EXERCISE GOAL - All that belongs in the answer is the lines from the one containing "Instruction: Open the" to the end of the listing below, copied exactly, pictures excluded.

AVAILABLE RECORDS -
((

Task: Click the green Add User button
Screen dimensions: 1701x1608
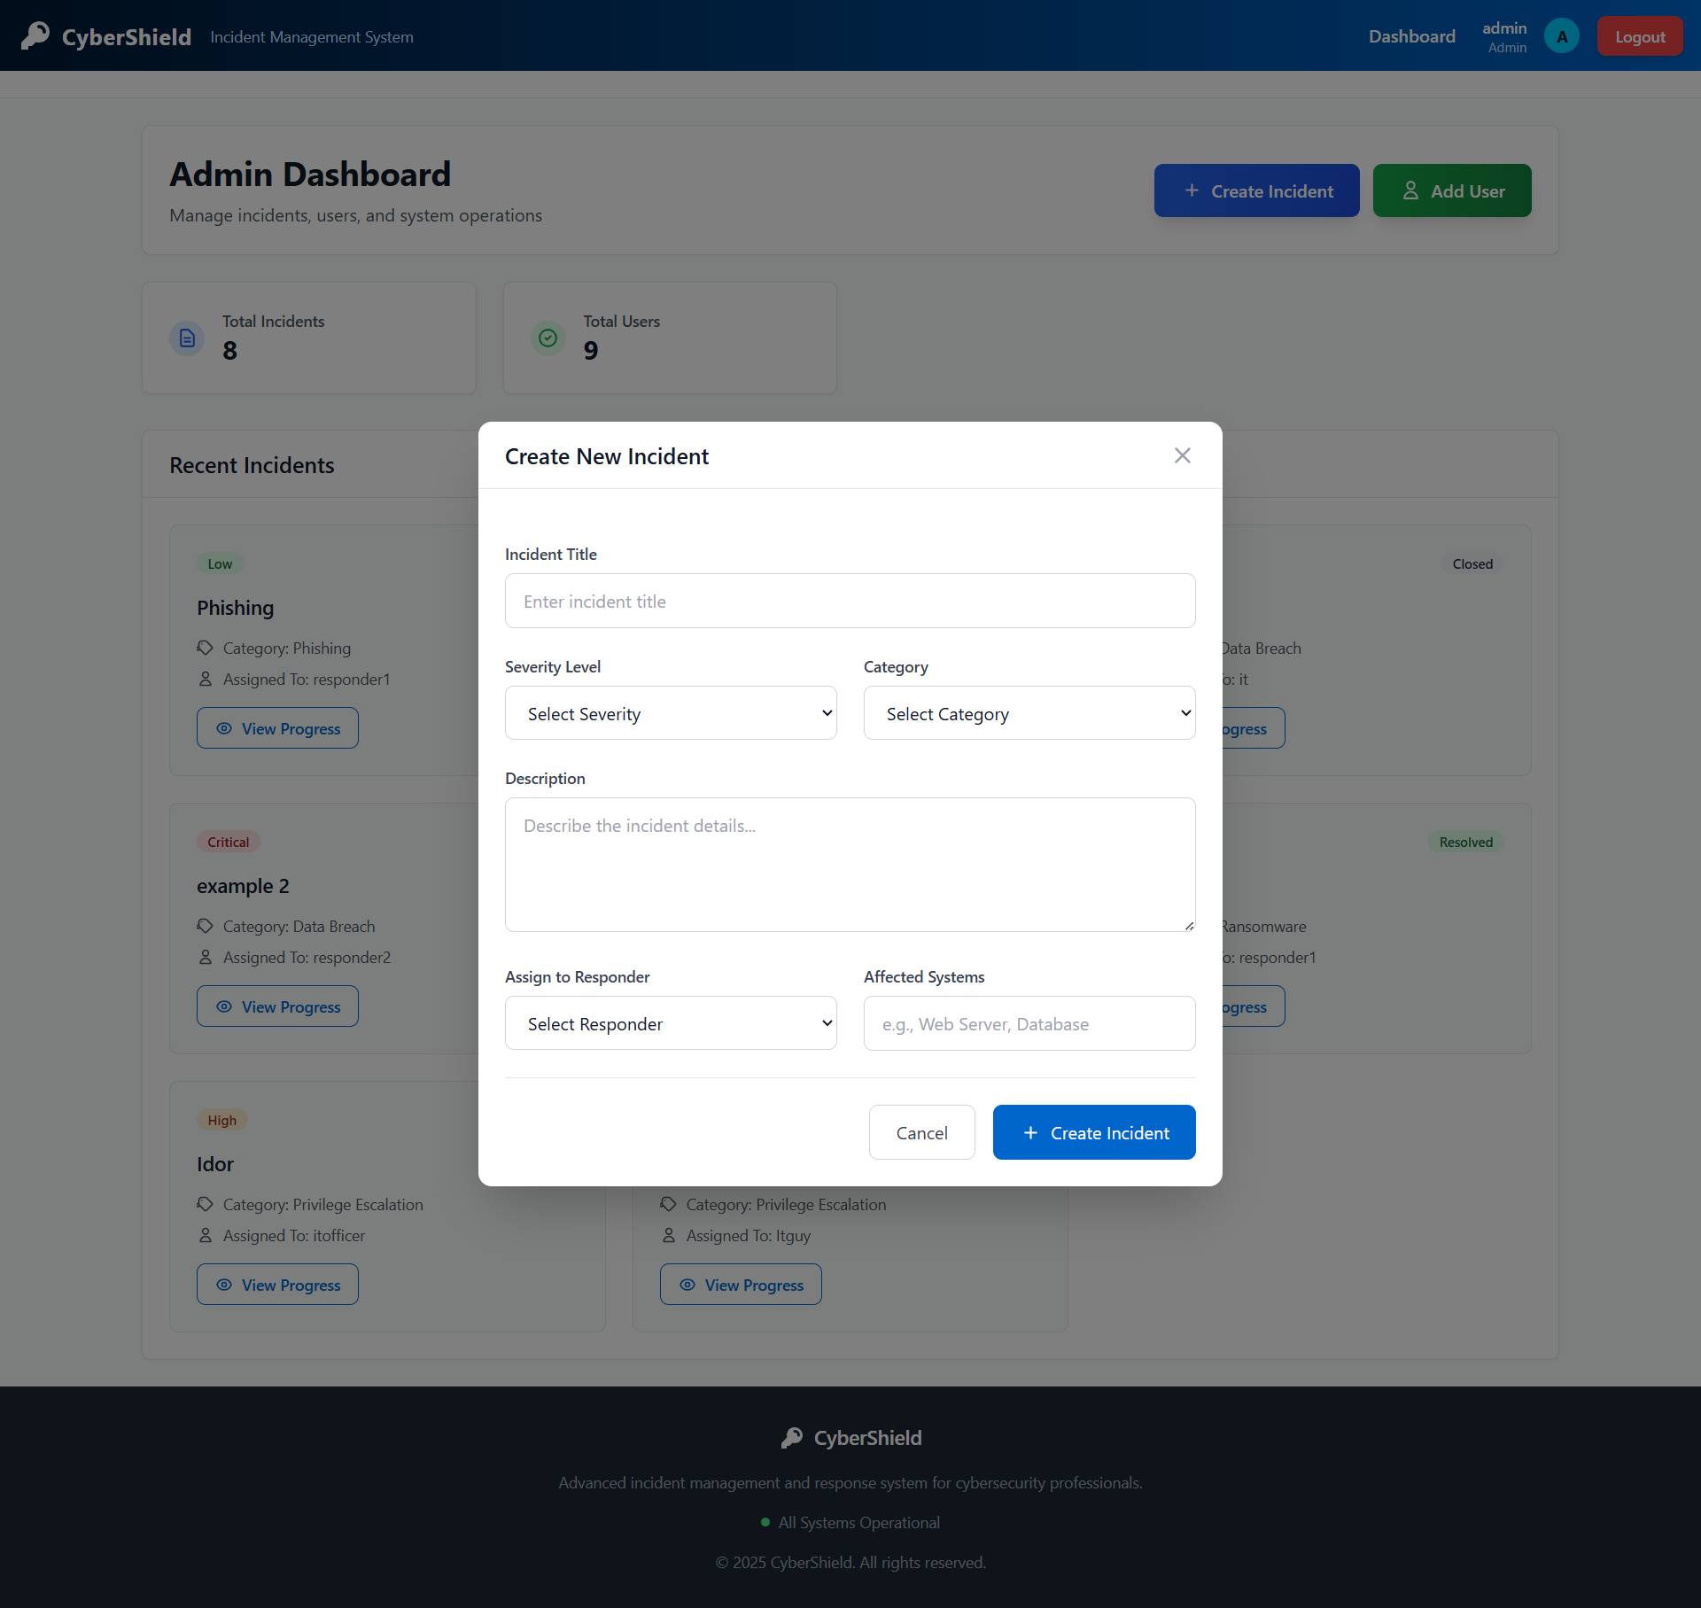Action: point(1452,190)

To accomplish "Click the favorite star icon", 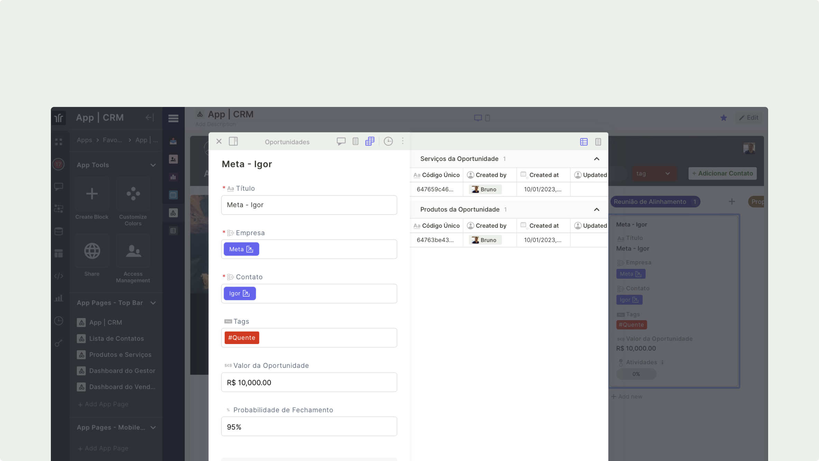I will (x=724, y=118).
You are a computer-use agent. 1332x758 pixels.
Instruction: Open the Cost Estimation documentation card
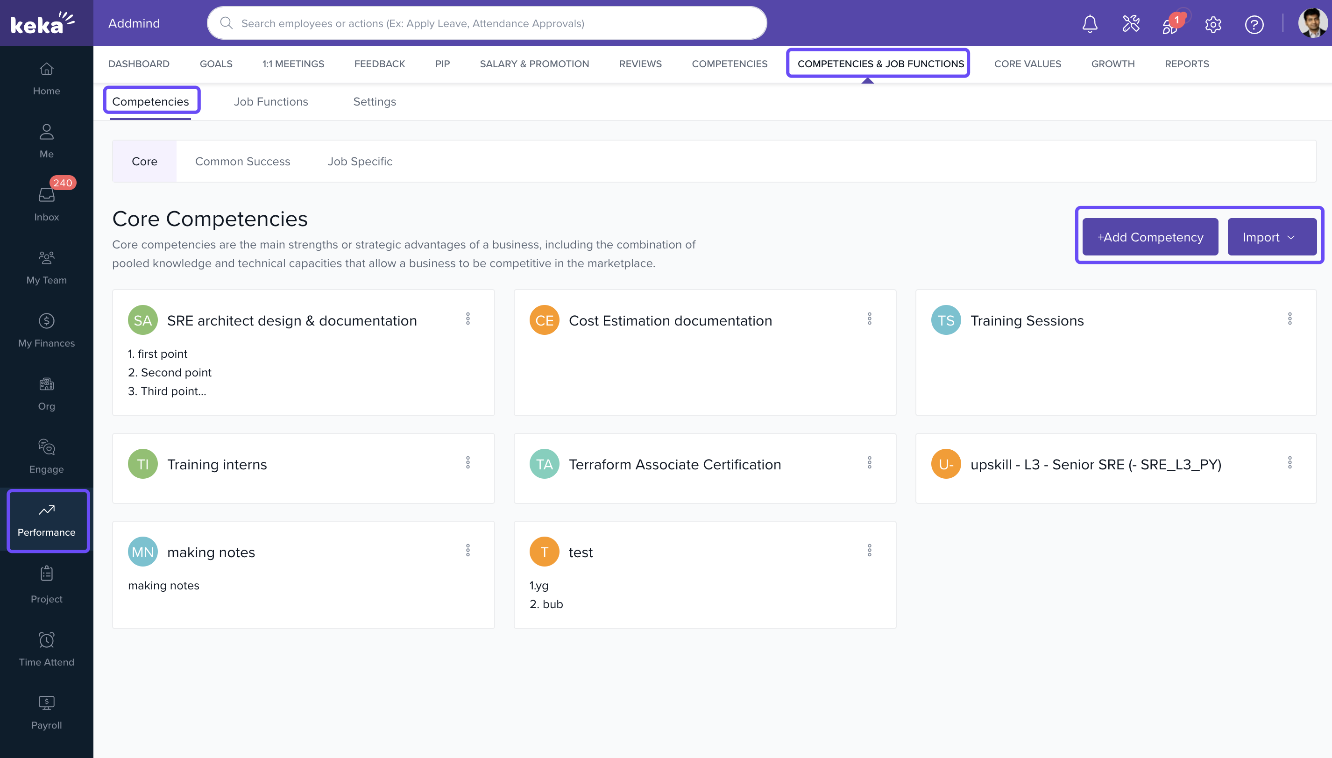pyautogui.click(x=670, y=321)
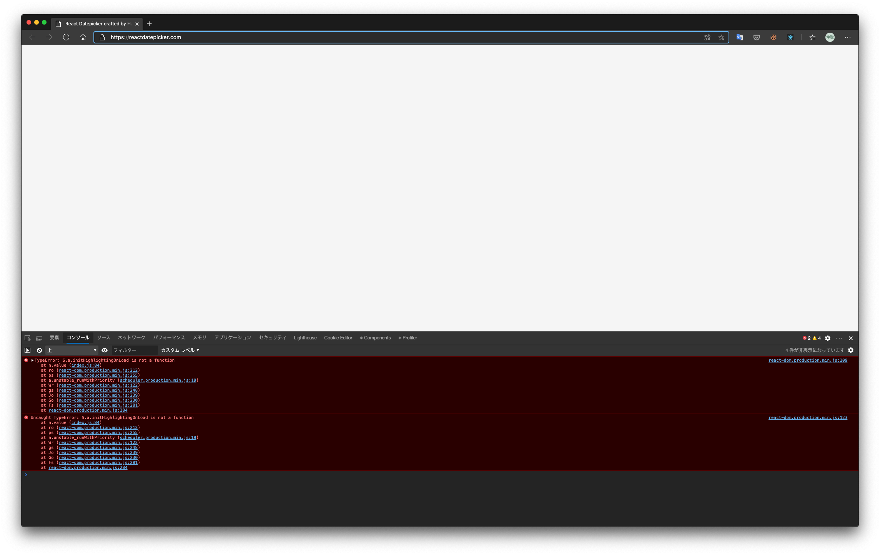
Task: Select the inspect element tool
Action: pyautogui.click(x=27, y=337)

))

RESULT BELOW -
Instruction: Open the Cost Estimation documentation card
pyautogui.click(x=670, y=321)
Task: Select the inspect element tool
Action: pyautogui.click(x=27, y=337)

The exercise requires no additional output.